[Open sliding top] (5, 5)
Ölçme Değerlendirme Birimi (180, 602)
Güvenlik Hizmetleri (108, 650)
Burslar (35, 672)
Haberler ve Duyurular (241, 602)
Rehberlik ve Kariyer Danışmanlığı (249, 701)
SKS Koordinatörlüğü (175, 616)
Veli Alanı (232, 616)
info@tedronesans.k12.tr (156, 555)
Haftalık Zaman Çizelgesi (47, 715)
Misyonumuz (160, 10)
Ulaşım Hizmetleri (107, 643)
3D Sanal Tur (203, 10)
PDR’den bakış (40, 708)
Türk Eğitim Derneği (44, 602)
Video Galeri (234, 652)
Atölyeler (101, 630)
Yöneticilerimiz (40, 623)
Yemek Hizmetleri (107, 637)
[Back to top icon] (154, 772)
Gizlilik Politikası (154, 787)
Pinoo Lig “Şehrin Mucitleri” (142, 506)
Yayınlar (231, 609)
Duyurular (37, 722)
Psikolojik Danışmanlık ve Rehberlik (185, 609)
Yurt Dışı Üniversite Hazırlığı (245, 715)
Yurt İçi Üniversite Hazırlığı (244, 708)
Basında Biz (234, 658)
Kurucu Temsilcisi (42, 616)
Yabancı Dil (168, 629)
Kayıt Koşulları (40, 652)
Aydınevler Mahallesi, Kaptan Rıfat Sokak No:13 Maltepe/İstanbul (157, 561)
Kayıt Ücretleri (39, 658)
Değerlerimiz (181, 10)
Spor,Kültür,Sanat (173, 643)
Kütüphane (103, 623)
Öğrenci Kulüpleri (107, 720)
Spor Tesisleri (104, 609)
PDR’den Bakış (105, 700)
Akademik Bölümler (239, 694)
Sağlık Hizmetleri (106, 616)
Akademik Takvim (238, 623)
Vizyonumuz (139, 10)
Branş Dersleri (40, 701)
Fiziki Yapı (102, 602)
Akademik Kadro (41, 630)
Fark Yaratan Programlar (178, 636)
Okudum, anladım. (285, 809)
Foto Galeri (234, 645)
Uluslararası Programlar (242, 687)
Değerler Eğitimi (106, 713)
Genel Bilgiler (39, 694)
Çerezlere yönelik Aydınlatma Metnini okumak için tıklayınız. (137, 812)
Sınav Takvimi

*-*-*

What is required
Locate every row above that contains the string "Programlar", matching case exactly, and copy each of those rows in full.

Correct response
Fark Yaratan Programlar (178, 636)
Uluslararası Programlar (242, 687)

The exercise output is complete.